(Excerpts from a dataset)

== Segment start ==

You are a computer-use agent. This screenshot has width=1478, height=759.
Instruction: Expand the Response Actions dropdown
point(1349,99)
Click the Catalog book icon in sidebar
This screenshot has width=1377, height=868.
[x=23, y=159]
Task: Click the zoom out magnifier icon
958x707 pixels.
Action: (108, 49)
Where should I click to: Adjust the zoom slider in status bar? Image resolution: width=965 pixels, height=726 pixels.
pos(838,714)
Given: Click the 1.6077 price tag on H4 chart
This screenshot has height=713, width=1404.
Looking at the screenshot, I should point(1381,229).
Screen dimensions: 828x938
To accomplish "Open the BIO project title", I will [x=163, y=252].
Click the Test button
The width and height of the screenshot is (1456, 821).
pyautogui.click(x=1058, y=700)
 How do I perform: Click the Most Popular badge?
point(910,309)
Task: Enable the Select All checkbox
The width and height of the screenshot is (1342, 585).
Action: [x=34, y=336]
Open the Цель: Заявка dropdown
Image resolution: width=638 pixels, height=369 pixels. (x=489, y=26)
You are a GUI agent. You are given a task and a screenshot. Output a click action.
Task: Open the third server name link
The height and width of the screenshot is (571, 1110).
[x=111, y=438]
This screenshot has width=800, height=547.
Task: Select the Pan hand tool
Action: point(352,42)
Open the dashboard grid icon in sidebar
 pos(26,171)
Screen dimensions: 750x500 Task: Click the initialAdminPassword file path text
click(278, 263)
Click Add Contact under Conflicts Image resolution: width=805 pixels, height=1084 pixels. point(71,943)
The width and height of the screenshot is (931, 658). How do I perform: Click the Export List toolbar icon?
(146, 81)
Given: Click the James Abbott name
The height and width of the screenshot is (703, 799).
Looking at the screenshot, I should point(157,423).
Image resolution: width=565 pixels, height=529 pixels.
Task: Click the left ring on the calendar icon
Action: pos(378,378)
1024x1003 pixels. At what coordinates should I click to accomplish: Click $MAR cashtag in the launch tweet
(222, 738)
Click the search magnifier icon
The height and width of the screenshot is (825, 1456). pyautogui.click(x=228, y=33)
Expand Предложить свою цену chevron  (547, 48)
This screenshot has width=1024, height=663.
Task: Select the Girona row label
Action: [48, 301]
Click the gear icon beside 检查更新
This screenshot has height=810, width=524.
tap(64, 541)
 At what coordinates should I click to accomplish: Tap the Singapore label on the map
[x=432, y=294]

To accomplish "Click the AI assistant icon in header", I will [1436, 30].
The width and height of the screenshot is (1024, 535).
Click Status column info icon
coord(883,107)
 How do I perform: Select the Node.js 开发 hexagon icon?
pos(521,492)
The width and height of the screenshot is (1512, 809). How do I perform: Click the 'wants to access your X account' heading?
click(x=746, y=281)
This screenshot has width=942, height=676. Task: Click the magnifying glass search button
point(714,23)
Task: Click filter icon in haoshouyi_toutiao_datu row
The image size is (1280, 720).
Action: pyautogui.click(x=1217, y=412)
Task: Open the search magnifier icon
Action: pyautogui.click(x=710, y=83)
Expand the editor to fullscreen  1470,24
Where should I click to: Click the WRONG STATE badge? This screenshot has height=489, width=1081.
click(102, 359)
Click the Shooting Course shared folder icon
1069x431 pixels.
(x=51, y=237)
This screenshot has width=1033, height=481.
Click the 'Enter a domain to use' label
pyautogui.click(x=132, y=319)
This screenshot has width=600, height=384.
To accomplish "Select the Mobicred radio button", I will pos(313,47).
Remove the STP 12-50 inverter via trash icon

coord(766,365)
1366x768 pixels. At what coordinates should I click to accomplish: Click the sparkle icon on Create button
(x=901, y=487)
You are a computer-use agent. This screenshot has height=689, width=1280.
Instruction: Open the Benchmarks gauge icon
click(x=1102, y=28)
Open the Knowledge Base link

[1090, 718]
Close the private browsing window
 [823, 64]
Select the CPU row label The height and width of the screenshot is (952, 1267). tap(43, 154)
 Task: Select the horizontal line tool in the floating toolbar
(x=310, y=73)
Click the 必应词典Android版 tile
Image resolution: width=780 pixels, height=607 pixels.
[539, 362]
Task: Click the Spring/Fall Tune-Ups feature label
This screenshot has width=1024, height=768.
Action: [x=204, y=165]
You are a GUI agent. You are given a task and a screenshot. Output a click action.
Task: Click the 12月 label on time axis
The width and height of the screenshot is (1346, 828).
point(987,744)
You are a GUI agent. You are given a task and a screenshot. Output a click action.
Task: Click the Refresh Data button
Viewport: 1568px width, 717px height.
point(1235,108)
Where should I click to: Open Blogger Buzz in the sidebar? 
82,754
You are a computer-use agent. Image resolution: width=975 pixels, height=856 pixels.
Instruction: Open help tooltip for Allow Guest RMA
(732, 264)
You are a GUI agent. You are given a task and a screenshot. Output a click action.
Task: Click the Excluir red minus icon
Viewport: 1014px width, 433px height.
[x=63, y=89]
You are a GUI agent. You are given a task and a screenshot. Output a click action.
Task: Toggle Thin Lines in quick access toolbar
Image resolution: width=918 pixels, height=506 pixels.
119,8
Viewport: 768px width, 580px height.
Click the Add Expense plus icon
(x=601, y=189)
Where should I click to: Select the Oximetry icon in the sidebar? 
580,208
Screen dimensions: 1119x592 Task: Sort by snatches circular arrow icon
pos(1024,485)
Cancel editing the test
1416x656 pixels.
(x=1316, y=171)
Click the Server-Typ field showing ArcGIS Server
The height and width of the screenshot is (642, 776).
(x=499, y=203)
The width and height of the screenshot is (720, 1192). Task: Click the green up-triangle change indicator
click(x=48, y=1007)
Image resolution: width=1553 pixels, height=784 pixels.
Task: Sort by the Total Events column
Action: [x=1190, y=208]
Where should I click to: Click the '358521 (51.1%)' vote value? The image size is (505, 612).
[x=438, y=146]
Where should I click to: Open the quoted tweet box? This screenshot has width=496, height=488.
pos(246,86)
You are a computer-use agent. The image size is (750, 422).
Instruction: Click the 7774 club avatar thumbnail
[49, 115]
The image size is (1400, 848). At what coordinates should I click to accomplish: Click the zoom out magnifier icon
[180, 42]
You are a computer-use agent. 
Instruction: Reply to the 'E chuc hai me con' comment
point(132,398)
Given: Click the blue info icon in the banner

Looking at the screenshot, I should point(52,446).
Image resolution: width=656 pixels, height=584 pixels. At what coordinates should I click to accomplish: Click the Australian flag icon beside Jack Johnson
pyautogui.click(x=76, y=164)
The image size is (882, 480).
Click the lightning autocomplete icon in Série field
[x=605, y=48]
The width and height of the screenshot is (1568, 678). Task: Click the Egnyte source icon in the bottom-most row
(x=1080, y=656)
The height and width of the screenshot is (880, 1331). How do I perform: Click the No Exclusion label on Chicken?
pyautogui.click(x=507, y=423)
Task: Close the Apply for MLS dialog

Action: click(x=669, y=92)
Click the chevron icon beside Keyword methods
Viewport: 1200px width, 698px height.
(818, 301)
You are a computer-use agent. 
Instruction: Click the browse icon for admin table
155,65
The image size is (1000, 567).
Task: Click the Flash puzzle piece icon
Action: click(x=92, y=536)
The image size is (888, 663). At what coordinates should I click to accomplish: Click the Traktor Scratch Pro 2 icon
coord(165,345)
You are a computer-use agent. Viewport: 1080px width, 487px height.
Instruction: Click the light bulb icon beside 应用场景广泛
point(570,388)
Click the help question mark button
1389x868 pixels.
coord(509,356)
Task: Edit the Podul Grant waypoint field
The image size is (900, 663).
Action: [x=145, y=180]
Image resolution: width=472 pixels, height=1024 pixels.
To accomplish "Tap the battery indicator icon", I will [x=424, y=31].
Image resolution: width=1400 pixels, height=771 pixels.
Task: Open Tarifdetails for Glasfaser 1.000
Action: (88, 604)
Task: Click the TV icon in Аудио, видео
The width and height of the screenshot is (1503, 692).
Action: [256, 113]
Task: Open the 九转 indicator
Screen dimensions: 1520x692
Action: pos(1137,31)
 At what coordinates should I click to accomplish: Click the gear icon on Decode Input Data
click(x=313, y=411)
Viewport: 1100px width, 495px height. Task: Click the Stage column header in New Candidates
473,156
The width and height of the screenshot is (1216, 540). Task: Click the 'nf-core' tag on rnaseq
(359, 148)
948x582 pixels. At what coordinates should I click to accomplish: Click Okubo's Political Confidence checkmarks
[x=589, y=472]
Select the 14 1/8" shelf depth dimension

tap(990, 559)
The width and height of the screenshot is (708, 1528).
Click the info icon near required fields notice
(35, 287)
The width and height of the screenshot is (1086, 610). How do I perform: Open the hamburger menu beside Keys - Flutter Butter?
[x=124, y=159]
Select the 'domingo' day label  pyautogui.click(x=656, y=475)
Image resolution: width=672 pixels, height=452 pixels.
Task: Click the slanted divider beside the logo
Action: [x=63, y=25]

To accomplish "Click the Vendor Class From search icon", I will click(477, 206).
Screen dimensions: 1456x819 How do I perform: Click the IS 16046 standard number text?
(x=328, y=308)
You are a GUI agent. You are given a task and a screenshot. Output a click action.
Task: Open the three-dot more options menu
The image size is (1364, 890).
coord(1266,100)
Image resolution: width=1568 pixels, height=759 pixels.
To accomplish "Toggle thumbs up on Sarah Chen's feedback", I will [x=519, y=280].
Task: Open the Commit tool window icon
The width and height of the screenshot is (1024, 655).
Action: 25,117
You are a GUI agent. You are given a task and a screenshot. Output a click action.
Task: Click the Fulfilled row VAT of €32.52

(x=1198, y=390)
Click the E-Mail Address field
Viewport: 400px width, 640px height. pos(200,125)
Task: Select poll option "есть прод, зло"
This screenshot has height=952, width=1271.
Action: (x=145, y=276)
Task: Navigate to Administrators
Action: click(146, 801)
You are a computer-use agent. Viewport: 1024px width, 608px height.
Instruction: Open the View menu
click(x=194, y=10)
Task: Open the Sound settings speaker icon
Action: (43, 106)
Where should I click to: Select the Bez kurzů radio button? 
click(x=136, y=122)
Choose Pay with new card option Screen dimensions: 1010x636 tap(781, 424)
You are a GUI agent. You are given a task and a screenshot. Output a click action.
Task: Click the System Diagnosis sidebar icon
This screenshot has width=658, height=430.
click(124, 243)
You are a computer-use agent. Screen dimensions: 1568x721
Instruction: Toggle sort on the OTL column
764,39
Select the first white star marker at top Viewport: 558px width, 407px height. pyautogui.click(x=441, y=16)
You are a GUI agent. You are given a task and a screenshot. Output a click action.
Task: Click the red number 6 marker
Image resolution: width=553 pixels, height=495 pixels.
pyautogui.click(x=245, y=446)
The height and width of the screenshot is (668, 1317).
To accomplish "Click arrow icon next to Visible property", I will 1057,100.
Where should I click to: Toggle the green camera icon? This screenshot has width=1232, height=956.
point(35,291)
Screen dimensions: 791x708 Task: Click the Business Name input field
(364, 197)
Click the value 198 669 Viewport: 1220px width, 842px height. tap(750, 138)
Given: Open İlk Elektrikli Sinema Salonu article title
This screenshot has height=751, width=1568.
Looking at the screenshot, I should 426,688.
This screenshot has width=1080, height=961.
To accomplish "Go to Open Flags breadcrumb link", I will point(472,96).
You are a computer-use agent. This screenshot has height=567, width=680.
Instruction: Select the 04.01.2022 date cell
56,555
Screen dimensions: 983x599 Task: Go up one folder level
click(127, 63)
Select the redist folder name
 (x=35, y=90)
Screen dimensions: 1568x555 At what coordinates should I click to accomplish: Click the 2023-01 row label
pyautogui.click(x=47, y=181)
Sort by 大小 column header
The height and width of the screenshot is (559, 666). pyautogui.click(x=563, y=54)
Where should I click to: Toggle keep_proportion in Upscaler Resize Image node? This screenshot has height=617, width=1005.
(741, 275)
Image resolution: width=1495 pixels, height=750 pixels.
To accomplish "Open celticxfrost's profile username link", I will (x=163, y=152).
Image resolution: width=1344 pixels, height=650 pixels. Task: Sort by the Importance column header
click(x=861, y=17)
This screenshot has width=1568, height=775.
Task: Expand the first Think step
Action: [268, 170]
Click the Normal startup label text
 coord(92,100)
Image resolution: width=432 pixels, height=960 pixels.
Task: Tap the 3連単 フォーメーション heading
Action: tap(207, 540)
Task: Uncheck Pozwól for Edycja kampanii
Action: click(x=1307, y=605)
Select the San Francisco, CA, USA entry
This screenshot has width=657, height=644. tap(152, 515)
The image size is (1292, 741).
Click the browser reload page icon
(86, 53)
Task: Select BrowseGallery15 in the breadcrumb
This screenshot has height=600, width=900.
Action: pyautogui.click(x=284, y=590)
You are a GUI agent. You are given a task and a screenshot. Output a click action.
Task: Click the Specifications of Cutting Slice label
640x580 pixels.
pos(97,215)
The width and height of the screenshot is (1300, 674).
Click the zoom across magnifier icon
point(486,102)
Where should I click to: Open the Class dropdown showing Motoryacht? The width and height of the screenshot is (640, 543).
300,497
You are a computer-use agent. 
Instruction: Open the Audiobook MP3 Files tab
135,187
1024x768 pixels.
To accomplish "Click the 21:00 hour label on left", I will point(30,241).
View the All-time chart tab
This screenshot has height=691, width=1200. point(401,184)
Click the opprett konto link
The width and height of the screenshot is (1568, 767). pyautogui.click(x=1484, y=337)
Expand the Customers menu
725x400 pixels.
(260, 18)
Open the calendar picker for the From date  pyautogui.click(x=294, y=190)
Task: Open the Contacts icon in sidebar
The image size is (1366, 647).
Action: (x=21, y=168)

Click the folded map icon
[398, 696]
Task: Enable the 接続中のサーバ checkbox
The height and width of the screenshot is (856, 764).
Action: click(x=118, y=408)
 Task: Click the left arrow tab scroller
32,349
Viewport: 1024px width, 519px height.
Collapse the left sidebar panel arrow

== Segment end ==

Repeat exactly the lines above from the one with "The height and width of the screenshot is (668, 1317)." up to and including the one with "Given: Open İlk". No other line belongs in the reply.

The height and width of the screenshot is (668, 1317).
To accomplish "Click arrow icon next to Visible property", I will 1057,100.
Where should I click to: Toggle the green camera icon? This screenshot has width=1232, height=956.
point(35,291)
Screen dimensions: 791x708 Task: Click the Business Name input field
(364, 197)
Click the value 198 669 Viewport: 1220px width, 842px height. tap(750, 138)
Given: Open İlk Elektrikli Sinema Salonu article title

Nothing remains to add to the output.